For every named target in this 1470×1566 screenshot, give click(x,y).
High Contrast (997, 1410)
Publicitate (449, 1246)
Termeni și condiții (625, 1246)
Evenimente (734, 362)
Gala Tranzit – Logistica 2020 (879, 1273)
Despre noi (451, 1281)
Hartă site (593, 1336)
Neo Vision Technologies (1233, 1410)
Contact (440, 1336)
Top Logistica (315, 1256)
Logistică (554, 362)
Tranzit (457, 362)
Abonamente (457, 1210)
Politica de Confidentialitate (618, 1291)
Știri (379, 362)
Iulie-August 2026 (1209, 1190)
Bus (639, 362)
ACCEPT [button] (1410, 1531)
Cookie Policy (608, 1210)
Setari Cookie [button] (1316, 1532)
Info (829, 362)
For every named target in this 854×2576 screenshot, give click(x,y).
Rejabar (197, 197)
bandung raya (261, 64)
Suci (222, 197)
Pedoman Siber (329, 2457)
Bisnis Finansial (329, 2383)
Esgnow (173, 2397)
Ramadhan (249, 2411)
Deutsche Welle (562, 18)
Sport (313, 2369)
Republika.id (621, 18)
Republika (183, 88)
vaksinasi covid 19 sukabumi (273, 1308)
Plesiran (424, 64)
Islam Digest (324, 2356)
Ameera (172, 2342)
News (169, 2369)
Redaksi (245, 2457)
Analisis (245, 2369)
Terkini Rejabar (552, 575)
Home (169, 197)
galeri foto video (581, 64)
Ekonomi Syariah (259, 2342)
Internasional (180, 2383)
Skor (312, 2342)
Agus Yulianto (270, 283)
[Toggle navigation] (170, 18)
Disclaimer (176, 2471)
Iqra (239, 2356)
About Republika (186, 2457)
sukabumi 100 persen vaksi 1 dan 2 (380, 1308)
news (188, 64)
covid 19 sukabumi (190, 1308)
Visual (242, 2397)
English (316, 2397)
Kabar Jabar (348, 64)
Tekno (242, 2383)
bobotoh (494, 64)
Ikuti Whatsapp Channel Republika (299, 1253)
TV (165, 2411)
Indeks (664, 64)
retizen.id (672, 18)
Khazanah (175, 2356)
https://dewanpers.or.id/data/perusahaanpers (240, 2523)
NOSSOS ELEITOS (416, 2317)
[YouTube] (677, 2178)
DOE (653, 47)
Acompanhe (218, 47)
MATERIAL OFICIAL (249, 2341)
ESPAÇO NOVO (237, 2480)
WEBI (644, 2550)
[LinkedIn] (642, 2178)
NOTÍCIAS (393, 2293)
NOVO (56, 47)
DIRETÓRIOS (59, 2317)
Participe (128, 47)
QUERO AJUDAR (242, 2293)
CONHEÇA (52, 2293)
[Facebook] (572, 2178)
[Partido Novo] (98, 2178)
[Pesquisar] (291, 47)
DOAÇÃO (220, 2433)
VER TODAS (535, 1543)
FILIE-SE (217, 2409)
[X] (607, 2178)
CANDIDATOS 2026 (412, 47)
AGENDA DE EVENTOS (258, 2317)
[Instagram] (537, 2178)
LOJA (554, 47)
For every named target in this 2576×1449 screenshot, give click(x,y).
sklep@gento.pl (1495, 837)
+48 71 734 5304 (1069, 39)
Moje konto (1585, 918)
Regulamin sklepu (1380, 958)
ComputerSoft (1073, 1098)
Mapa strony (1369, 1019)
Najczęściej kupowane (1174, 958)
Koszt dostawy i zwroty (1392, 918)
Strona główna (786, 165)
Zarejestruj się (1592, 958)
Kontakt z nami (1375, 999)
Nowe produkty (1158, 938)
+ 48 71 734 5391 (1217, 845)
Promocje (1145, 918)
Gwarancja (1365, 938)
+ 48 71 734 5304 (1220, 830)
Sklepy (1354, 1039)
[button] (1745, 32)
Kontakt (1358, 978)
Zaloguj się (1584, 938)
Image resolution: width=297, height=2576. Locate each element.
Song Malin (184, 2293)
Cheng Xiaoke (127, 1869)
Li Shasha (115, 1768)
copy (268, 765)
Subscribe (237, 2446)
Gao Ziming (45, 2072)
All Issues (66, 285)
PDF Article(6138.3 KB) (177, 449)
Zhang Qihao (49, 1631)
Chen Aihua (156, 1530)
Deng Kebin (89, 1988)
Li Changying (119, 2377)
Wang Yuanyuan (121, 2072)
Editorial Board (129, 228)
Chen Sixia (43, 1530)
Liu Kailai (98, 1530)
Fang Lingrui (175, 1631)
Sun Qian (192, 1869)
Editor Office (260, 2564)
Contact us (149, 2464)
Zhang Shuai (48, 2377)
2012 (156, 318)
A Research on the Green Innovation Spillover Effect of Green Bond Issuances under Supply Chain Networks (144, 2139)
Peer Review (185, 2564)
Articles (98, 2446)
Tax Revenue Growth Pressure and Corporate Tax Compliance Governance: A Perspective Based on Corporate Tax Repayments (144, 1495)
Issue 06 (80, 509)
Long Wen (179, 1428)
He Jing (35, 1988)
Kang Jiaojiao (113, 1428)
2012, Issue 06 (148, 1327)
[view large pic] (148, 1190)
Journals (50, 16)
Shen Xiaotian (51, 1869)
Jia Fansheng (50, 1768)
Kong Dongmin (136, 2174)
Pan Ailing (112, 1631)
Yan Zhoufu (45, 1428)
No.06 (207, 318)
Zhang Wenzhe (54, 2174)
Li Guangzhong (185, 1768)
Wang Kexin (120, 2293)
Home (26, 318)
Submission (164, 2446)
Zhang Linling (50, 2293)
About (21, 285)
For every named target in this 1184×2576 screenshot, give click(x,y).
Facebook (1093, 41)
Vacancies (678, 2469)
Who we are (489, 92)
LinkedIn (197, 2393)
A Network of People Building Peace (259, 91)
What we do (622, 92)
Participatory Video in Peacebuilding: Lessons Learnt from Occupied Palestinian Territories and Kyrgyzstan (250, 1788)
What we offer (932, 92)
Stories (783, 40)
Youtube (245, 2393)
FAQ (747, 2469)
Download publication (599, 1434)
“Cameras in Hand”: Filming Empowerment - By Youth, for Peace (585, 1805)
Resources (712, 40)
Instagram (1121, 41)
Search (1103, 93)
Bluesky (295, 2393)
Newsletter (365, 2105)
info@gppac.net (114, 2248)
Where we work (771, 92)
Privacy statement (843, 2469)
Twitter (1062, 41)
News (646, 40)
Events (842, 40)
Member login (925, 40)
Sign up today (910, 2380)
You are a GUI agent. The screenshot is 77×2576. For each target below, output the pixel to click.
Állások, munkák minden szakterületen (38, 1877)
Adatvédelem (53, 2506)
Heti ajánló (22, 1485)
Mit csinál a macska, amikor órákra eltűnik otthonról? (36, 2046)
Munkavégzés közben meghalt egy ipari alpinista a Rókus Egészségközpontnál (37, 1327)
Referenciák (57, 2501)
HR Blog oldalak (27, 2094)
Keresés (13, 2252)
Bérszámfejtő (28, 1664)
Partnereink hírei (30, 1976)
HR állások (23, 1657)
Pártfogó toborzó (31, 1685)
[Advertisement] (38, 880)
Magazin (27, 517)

——

Task requirements: Retyping every entry exactly is the whole of the task.

Written answer:
For every named target in this 1470×1566 screenshot, give click(x,y).
High Contrast (997, 1410)
Publicitate (449, 1246)
Termeni și condiții (625, 1246)
Evenimente (734, 362)
Gala Tranzit – Logistica 2020 (879, 1273)
Despre noi (451, 1281)
Hartă site (593, 1336)
Neo Vision Technologies (1233, 1410)
Contact (440, 1336)
Top Logistica (315, 1256)
Logistică (554, 362)
Tranzit (457, 362)
Abonamente (457, 1210)
Politica de Confidentialitate (618, 1291)
Știri (379, 362)
Iulie-August 2026 (1209, 1190)
Bus (639, 362)
ACCEPT [button] (1410, 1531)
Cookie Policy (608, 1210)
Setari Cookie [button] (1316, 1532)
Info (829, 362)
For every named target in this 854×2576 screenshot, give click(x,y).
Rejabar (197, 197)
bandung raya (261, 64)
Suci (222, 197)
Pedoman Siber (329, 2457)
Bisnis Finansial (329, 2383)
Esgnow (173, 2397)
Ramadhan (249, 2411)
Deutsche Welle (562, 18)
Sport (313, 2369)
Republika.id (621, 18)
Republika (183, 88)
vaksinasi covid 19 sukabumi (273, 1308)
Plesiran (424, 64)
Islam Digest (324, 2356)
Ameera (172, 2342)
News (169, 2369)
Redaksi (245, 2457)
Analisis (245, 2369)
Terkini Rejabar (552, 575)
Home (169, 197)
galeri foto video (581, 64)
Ekonomi Syariah (259, 2342)
Internasional (180, 2383)
Skor (312, 2342)
Agus Yulianto (270, 283)
[Toggle navigation] (170, 18)
Disclaimer (176, 2471)
Iqra (239, 2356)
About Republika (186, 2457)
sukabumi 100 persen vaksi 1 dan 2 (380, 1308)
news (188, 64)
covid 19 sukabumi (190, 1308)
Visual (242, 2397)
English (316, 2397)
Kabar Jabar (348, 64)
Tekno (242, 2383)
bobotoh (494, 64)
Ikuti Whatsapp Channel Republika (299, 1253)
TV (165, 2411)
Indeks (664, 64)
retizen.id (672, 18)
Khazanah (175, 2356)
https://dewanpers.or.id/data/perusahaanpers (240, 2523)
NOSSOS ELEITOS (416, 2317)
[YouTube] (677, 2178)
DOE (653, 47)
Acompanhe (218, 47)
MATERIAL OFICIAL (249, 2341)
ESPAÇO NOVO (237, 2480)
WEBI (644, 2550)
[LinkedIn] (642, 2178)
NOTÍCIAS (393, 2293)
NOVO (56, 47)
DIRETÓRIOS (59, 2317)
Participe (128, 47)
QUERO AJUDAR (242, 2293)
CONHEÇA (52, 2293)
[Facebook] (572, 2178)
[Partido Novo] (98, 2178)
[Pesquisar] (291, 47)
DOAÇÃO (220, 2433)
VER TODAS (535, 1543)
FILIE-SE (217, 2409)
[X] (607, 2178)
CANDIDATOS 2026 (412, 47)
AGENDA DE EVENTOS (258, 2317)
[Instagram] (537, 2178)
LOJA (554, 47)
For every named target in this 2576×1449 screenshot, give click(x,y).
sklep@gento.pl (1495, 837)
+48 71 734 5304 (1069, 39)
Moje konto (1585, 918)
Regulamin sklepu (1380, 958)
ComputerSoft (1073, 1098)
Mapa strony (1369, 1019)
Najczęściej kupowane (1174, 958)
Koszt dostawy i zwroty (1392, 918)
Strona główna (786, 165)
Zarejestruj się (1592, 958)
Kontakt z nami (1375, 999)
Nowe produkty (1158, 938)
+ 48 71 734 5391 (1217, 845)
Promocje (1145, 918)
Gwarancja (1365, 938)
+ 48 71 734 5304 (1220, 830)
Sklepy (1354, 1039)
[button] (1745, 32)
Kontakt (1358, 978)
Zaloguj się (1584, 938)
Image resolution: width=297, height=2576. Locate each element.
Song Malin (184, 2293)
Cheng Xiaoke (127, 1869)
Li Shasha (115, 1768)
copy (268, 765)
Subscribe (237, 2446)
Gao Ziming (45, 2072)
All Issues (66, 285)
PDF Article(6138.3 KB) (177, 449)
Zhang Qihao (49, 1631)
Chen Aihua (156, 1530)
Deng Kebin (89, 1988)
Li Changying (119, 2377)
Wang Yuanyuan (121, 2072)
Editorial Board (129, 228)
Chen Sixia (43, 1530)
Liu Kailai (98, 1530)
Fang Lingrui (175, 1631)
Sun Qian (192, 1869)
Editor Office (260, 2564)
Contact us (149, 2464)
Zhang Shuai (48, 2377)
2012 (156, 318)
A Research on the Green Innovation Spillover Effect of Green Bond Issuances under Supply Chain Networks (144, 2139)
Peer Review (185, 2564)
Articles (98, 2446)
Tax Revenue Growth Pressure and Corporate Tax Compliance Governance: A Perspective Based on Corporate Tax Repayments (144, 1495)
Issue 06 (80, 509)
Long Wen (179, 1428)
He Jing (35, 1988)
Kang Jiaojiao (113, 1428)
2012, Issue 06 (148, 1327)
[view large pic] (148, 1190)
Journals (50, 16)
Shen Xiaotian (51, 1869)
Jia Fansheng (50, 1768)
Kong Dongmin (136, 2174)
Pan Ailing (112, 1631)
Yan Zhoufu (45, 1428)
No.06 (207, 318)
Zhang Wenzhe (54, 2174)
Li Guangzhong (185, 1768)
Wang Kexin (120, 2293)
Home (26, 318)
Submission (164, 2446)
Zhang Linling (50, 2293)
About (21, 285)
For every named target in this 1184×2576 screenshot, give click(x,y).
Facebook (1093, 41)
Vacancies (678, 2469)
Who we are (489, 92)
LinkedIn (197, 2393)
A Network of People Building Peace (259, 91)
What we do (622, 92)
Participatory Video in Peacebuilding: Lessons Learnt from Occupied Palestinian Territories and Kyrgyzstan (250, 1788)
What we offer (932, 92)
Stories (783, 40)
Youtube (245, 2393)
FAQ (747, 2469)
Download publication (599, 1434)
“Cameras in Hand”: Filming Empowerment - By Youth, for Peace (585, 1805)
Resources (712, 40)
Instagram (1121, 41)
Search (1103, 93)
Bluesky (295, 2393)
Newsletter (365, 2105)
info@gppac.net (114, 2248)
Where we work (771, 92)
Privacy statement (843, 2469)
Twitter (1062, 41)
News (646, 40)
Events (842, 40)
Member login (925, 40)
Sign up today (910, 2380)
You are a GUI agent. The screenshot is 77×2576. For each target below, output the pixel to click.
Állások, munkák minden szakterületen (38, 1877)
Adatvédelem (53, 2506)
Heti ajánló (22, 1485)
Mit csinál a macska, amikor órákra eltűnik otthonról? (36, 2046)
Munkavégzés közben meghalt egy ipari alpinista a Rókus Egészségközpontnál (37, 1327)
Referenciák (57, 2501)
HR Blog oldalak (27, 2094)
Keresés (13, 2252)
Bérszámfejtő (28, 1664)
Partnereink hírei (30, 1976)
HR állások (23, 1657)
Pártfogó toborzó (31, 1685)
[Advertisement] (38, 880)
Magazin (27, 517)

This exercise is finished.